As the nation continues to grapple with cuts to social safety nets, a new provision in the congressional budget bill has provided a significant boost to affordable housing efforts. The recently passed H.R. 1 includes an increase in the Low Income Housing Tax Credit program, which has long served as the primary federal tool for financing affordable housing projects. Starting next year, states will be able to permanently expand their tax credit allocations by 12 percent, giving developers new opportunities to fund and construct projects that can ease the housing shortage.
One of the most notable changes in the legislation is a lowered threshold for tax-exempt bond financing tied to housing developments. Previously, affordable housing projects needed to acquire 50 percent of their total costs through these bonds in order to qualify for tax credits. That threshold has now been reduced to 25 percent, meaning more developments will become eligible for federal credits while freeing up bond funding for other projects. Industry experts suggest this single change could effectively double the number of affordable apartments created each year.

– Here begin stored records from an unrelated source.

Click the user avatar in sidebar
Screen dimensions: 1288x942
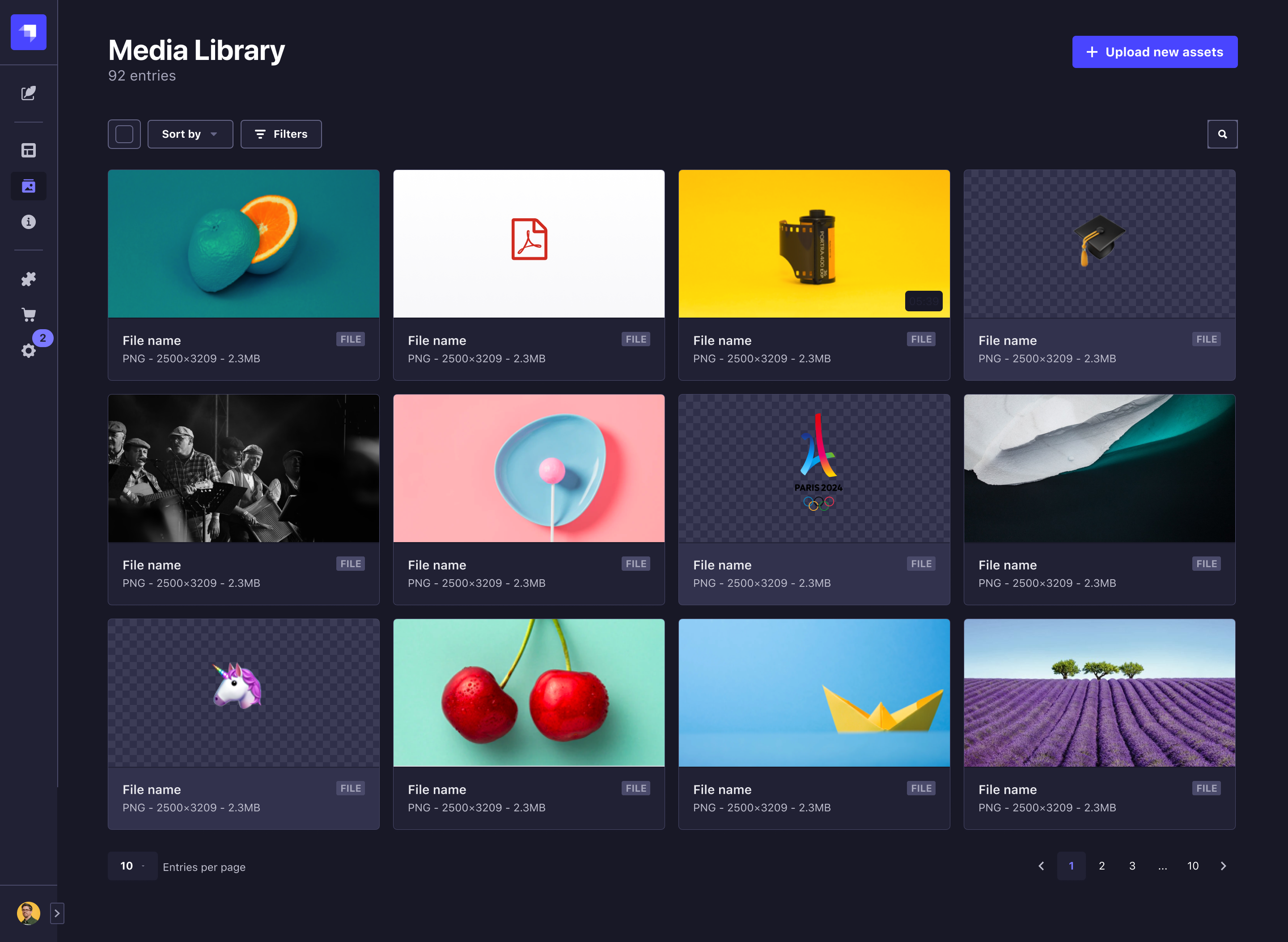click(29, 913)
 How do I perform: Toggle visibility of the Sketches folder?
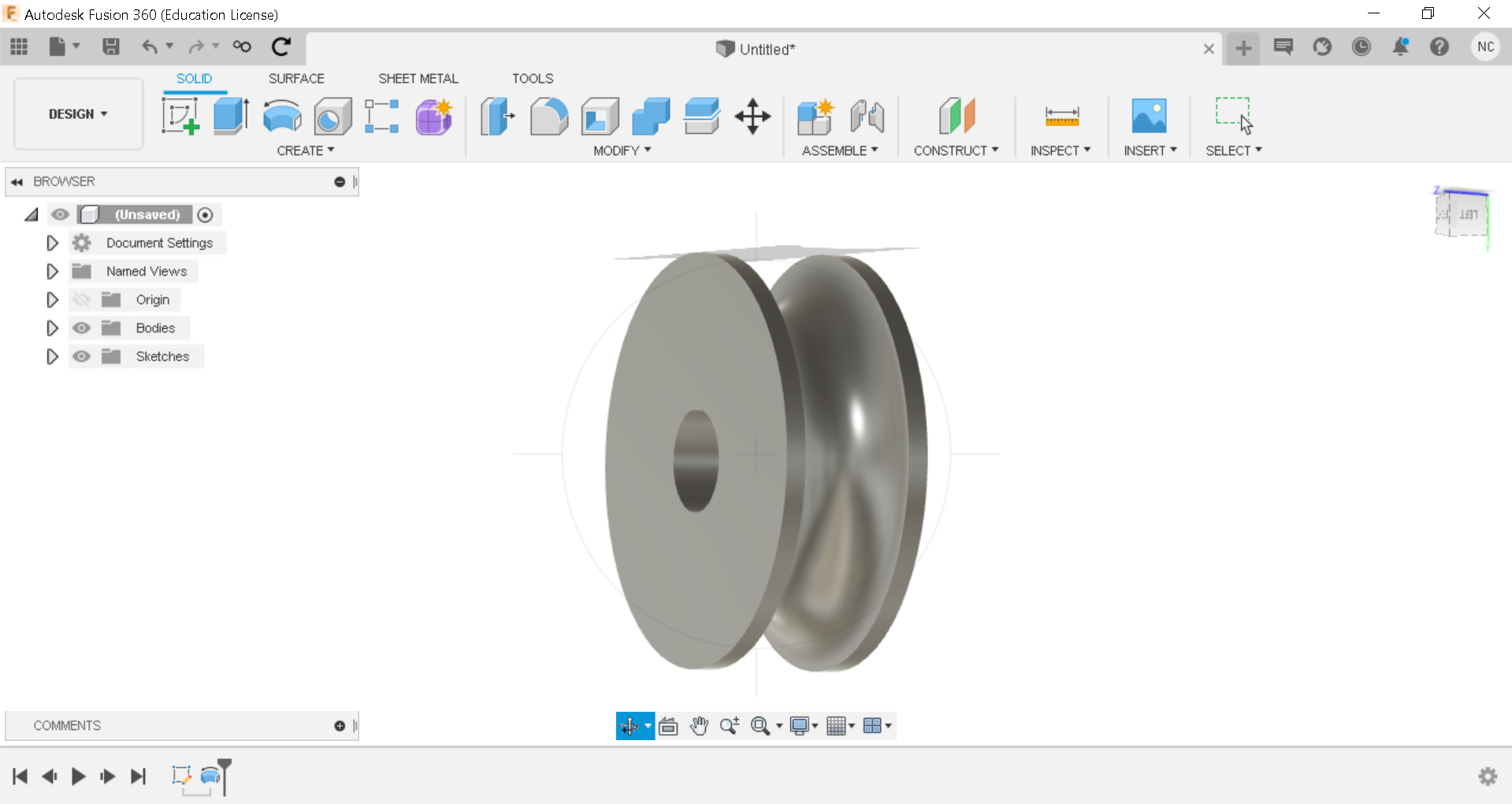pyautogui.click(x=81, y=356)
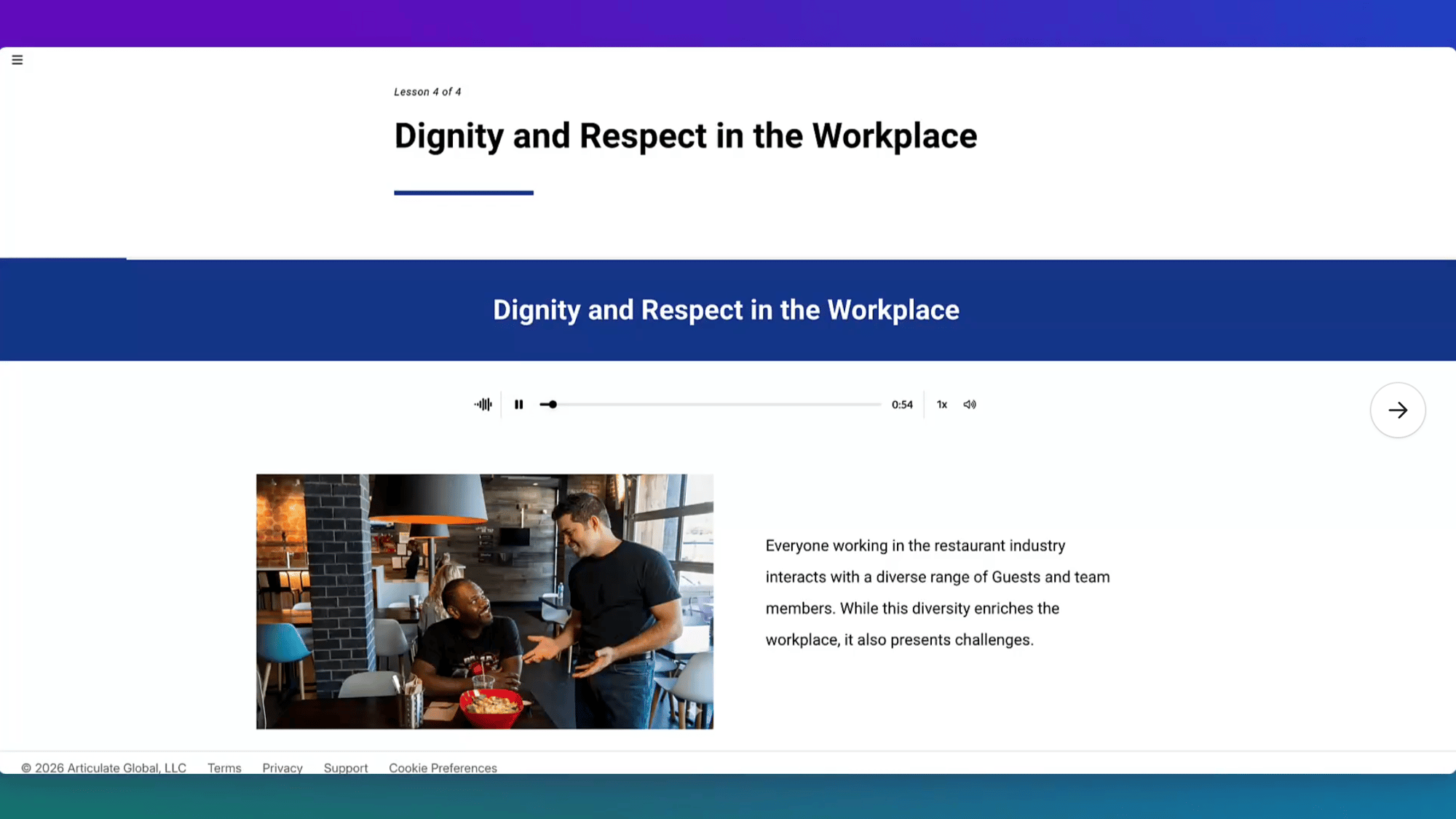
Task: Select the title Dignity and Respect in the Workplace
Action: pos(685,135)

For developers across California and beyond, this reform represents an opportunity to push stalled projects forward. According to county officials, there are currently 13 projects in Santa Clara County alone waiting for tax credits to begin construction. These projects represent nearly 1,400 new apartments that could now move ahead under the revised rules. The budget bill may therefore ease a longstanding logjam caused by the limited availability of federal tax credits.
While the increase in affordable housing is widely welcomed, some community advocates note that the benefit comes alongside cuts to key social programs such as Medicaid and food assistance. They argue that while more affordable housing units will be created, families may still struggle to remain housed if healthcare and food costs rise due to reductions in federal aid. This underscores the double-edged nature of the budget bill, which simultaneously expands one critical support while shrinking others.
Industry analysts estimate the tax credit reforms could add 1.2 million new affordable apartments nationwide over the next decade, averaging about 100,000 new units annually. California alone could see an additional 10,000 affordable apartments built each year. This is a major step forward for a state facing one of the deepest housing shortages in the country. Experts in real estate and housing development agree that expanding the Low Income Housing Tax Credit is among the most effective strategies to boost long-term housing supply.
The Low Income Housing Tax Credit program, created through the Tax Reform Act of 1986, was designed to give investors federal tax benefits in exchange for financing affordable housing developments. Over the years, banks and insurance companies have become some of the largest investors, helping fund projects through a competitive allocation process. Since its inception, the program has helped produce more than 3.7 million affordable apartments nationwide, often with agreements requiring long-term affordability periods of up to 55 years in states like California.
Financing affordable housing developments typically requires a patchwork of funding from local, state, federal, and private sources. This complexity often leaves projects waiting for their turn to receive the necessary credits and bonds. The new provisions in the budget bill are expected to accelerate many of these projects, although experts caution that local funding measures will still be necessary to maintain momentum once the backlog is cleared. In Santa Clara County, for example, the $950 million Measure A bond approved by voters in 2016 has already been fully allocated. The bond has supported the creation of more than 5,700 affordable apartments across 61 developments, with more still under construction.
As the impact of the budget bill unfolds, housing advocates and policymakers will watch closely to see how effectively the tax credit expansion translates into new homes for low-income families. The provision marks a rare bright spot in a budget environment otherwise dominated by cuts, offering a chance to significantly increase affordable housing supply across the United States. For local governments, developers, and residents waiting on new homes, this development provides both hope and urgency to continue pushing for innovative housing solutions.
In the long run, the success of this initiative will depend on continued collaboration between federal and local governments, developers, and private investors. While the tax credit expansion may ease immediate bottlenecks, ongoing funding sources will be critical to sustain production at higher levels. Nevertheless, the changes represent a major policy victory for housing advocates, signaling that affordable housing remains a priority even amid broader budgetary challenges.